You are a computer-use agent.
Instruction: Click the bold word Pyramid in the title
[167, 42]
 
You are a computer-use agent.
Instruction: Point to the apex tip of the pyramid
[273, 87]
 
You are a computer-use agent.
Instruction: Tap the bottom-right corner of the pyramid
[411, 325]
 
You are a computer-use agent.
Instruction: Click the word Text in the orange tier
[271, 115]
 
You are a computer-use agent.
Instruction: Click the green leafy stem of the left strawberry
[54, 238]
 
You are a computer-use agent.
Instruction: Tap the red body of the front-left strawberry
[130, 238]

* * *

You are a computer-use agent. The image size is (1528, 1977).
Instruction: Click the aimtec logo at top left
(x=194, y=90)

==

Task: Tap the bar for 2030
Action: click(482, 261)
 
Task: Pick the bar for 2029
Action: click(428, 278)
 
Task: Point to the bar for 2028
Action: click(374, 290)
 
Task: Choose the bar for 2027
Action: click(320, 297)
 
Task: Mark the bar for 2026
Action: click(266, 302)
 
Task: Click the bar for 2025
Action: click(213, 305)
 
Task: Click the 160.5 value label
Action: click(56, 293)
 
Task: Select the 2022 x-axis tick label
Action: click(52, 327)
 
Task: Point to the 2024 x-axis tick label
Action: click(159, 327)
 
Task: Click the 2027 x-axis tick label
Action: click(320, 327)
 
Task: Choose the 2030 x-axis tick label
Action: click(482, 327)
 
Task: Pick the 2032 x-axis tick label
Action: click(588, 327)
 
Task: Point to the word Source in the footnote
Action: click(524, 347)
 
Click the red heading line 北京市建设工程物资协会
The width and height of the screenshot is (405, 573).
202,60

Given request> List every line in the records above that contains the string "Instruction". Case counts, so match capitalization exactly.

Response to this exercise>
Instruction: Click the bold word Pyramid in the title
Instruction: Point to the apex tip of the pyramid
Instruction: Tap the bottom-right corner of the pyramid
Instruction: Click the word Text in the orange tier
Instruction: Click the green leafy stem of the left strawberry
Instruction: Tap the red body of the front-left strawberry
Instruction: Click the aimtec logo at top left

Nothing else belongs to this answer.